Autodesk Data Management and PLM Transformation

Autodesk Data Management and PLM Transformation

I’ve been following the Autodesk platform and PLM development for many years. Autodesk was the first large company that endorsed and adopted public cloud services to develop PLM almost a decade ago. A lot of changes happened since that time and I’m always watching with a high level of curiosity about what is next in the Autodesk PLM transformation.

PLM is a Data Management, Not an App

To catch up on my recent articles, please check out these links- What is next for Autodesk PLM in 2018? and What can be next for Autodesk PLM from 2019? Autodesk put a focus on data management and inner development of Autodesk Forge platform  The power of the Autodesk Forge platform combined with Fusion360 and other tools integrated together is a strong foundation for PLM-related development at Autodesk. Placing the data in the center can create a strong differentiation for future product data management development at Autodesk. According to Autodesk CEO, Andrew Anagnost, back at AU2018, PLM is more a production information model and not an application add-on on top of the cloud.

My attention was caught by the article – Mastering Fusion360 data management published by Stephen Hooper, General Management, and VP of Fusion 360. The article speaks about how Autodesk is planning to deliver in the future of product information for Fusion 360. More specifically, it is called the Product Information Model (PIM). The following passage gives you an idea of where Fusion360 goes.

In the current Fusion 360 experience, saving changes you’ve made to your Fusion 360 designs still require you to explicitly click the save icon for the save to occur. This was the conventional way of desktop computing, but 21st-century data management should be instantaneous. It should be seamless, always consolidating changes, always there for you. That’s why we’re currently working on a project we are calling the Fusion 360 Product Information Model (PIM). It is the foundation of cloud data for Fusion 360 moving forward and runs on Forge, the Autodesk cloud developer platform. We recently highlighted a few data management projects in our roadmap update blog post, and they are all intertwined with PIM, contributing to it as well as benefiting from the fruits of this strategy.

Fusion 360 is being architected like this to help achieve the end goal of true design collaboration and a seamless data management experience. PIM enables multiple people to work across designs and manufacturing data simultaneously, knowing exactly who is working on what, without any risk of stepping on each other’s toes. We haven’t yet exposed the full range of capabilities that PIM supports, as the Fusion 360 data model evolves rapidly, but we are continually migrating more and more of the information needed to make your data run smoothly in a PIM.

What is interesting is that Fusion360 will be even more based on data management capabilities of the Forge platform, but will provide a set of services making data and design changes even more integrated together.

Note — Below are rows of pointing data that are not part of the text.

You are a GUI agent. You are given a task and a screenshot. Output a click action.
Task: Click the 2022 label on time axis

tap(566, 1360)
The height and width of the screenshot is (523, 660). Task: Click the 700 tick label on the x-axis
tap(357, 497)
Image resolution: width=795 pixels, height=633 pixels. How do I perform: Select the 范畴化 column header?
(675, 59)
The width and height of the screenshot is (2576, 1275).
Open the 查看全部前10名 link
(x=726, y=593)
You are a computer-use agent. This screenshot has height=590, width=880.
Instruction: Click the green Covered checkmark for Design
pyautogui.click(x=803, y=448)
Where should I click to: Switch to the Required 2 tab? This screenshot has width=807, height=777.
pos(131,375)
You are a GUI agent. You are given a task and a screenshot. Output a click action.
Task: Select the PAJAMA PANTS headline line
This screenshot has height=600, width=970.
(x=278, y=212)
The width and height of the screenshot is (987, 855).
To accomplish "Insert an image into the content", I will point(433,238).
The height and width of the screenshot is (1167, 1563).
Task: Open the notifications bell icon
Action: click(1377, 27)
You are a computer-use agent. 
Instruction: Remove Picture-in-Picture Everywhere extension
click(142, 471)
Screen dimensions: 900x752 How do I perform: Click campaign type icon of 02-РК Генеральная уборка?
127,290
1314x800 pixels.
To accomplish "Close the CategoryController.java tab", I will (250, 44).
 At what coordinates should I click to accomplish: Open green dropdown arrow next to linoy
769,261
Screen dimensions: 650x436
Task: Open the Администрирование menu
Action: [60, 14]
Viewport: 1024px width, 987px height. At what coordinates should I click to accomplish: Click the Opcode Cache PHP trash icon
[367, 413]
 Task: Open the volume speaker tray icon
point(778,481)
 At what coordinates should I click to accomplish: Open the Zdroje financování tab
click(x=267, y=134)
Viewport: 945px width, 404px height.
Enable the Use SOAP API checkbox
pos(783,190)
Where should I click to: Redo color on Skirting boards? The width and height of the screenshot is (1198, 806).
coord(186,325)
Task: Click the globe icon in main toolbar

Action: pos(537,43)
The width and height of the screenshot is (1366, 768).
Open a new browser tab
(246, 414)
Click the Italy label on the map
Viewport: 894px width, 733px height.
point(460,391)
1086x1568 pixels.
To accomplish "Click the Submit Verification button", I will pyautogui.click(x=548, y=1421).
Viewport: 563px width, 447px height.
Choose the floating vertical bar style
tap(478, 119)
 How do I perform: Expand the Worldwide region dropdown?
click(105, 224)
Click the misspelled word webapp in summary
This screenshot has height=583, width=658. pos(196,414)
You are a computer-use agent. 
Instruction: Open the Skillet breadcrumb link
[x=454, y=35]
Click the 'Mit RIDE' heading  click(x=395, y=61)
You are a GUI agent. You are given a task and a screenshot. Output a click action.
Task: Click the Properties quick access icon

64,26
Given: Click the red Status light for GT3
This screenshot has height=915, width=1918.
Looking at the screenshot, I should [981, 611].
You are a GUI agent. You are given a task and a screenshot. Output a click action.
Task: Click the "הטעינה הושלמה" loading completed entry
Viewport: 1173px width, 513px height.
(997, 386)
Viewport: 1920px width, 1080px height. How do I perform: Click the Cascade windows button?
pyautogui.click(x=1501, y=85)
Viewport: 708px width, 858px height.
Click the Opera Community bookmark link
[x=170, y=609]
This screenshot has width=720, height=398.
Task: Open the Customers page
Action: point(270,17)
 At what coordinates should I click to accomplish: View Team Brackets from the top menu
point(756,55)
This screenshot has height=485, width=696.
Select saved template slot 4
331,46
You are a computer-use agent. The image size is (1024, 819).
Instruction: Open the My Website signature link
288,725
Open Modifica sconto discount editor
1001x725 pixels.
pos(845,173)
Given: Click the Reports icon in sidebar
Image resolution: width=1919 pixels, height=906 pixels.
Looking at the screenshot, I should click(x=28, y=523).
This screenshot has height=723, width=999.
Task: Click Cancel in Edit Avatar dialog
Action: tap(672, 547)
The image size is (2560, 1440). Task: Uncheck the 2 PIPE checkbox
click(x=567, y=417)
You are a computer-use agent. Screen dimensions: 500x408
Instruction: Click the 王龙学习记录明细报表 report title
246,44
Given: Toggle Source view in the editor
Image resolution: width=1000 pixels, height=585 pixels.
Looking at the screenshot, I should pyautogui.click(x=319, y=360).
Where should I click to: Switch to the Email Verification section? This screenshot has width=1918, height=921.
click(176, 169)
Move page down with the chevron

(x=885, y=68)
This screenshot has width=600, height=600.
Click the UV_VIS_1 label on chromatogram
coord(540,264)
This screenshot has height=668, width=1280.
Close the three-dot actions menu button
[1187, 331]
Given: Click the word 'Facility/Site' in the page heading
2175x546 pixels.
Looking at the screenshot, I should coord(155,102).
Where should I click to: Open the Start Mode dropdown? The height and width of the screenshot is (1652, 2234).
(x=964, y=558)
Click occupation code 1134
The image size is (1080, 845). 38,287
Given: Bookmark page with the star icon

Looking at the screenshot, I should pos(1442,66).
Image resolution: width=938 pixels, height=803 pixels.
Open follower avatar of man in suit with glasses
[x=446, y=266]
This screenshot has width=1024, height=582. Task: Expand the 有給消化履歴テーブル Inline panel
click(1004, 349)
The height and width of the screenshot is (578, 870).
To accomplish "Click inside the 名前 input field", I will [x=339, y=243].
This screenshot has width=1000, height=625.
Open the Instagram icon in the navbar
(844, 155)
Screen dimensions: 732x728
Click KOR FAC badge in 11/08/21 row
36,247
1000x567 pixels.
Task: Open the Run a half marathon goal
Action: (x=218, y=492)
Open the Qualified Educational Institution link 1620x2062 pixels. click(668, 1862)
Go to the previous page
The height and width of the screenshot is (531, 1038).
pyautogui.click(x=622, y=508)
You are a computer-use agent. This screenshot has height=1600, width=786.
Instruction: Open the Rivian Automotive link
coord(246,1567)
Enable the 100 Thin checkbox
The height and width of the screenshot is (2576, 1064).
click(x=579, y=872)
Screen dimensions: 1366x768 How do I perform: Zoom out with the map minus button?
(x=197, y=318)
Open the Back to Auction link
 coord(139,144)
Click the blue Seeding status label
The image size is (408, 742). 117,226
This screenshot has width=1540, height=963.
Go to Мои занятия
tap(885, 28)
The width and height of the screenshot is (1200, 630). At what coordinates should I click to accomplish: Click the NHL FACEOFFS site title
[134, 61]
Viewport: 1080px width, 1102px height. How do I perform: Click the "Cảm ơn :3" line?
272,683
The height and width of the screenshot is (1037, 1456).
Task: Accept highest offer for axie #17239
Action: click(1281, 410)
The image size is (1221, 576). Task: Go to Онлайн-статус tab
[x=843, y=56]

PLM and BIM on the same platform?

My special interest in Autodesk data management development is also driven by the fact Autodesk’s significant market presence in BIM makes an opportunity for the same platform to serve both markets.

If you’ve been following a recent Open Letter of customers to Autodesk, you can find interesting the answer to the letter provided by Autodesk CEO, Andrew Anagnost. Check this out – Autodesk and Architecture Industry (). My favorite passage was about data management and a platform for BIM.

Autodesk made the important decision to dramatically increase our investment in the construction side of AEC at the same time we were changing our business model to subscription. We believe this investment will benefit architects over the long term. That said, we have now turned our attention to defining and building out a new platform for AEC based on an evolution of BIM centered on a common data environment. We are committed to the idea of new, highly collaborative, and outcome-driven design solutions for the AEC industry.

It made me think about my old article – PLM vs BIM – common or different? The notion of a common data environment for BIM and data management for Fusion360 made me think that Autodesk is surely coming to a mature foundation capable of handling architecture,  manufacturing, and construction data under the same cloud platform foundation.

What is my conclusion?

I can see an interesting step in Autodesk PLM development – to move from isolated PLM application to a broad vision of data management to support design data. Such a strategy provides tons of advantages by allowing to provide a strong data foundation for design data and broad range interfaces to expand solutions with SaaS applications providing specialized solutions for solving specific business problems. It can be an interesting turn for Autodesk to deliver an open PLM foundation to compete with growing competition from Dassault, PTC, and Siemens investing in their own SaaS development. Just my thoughts…

Best, Oleg

Disclaimer: I’m co-founder and CEO of OpenBOM developing cloud based bill of materials and inventory management tool for manufacturing companies, hardware startups, and supply chain. My opinion can be unintentionally biased.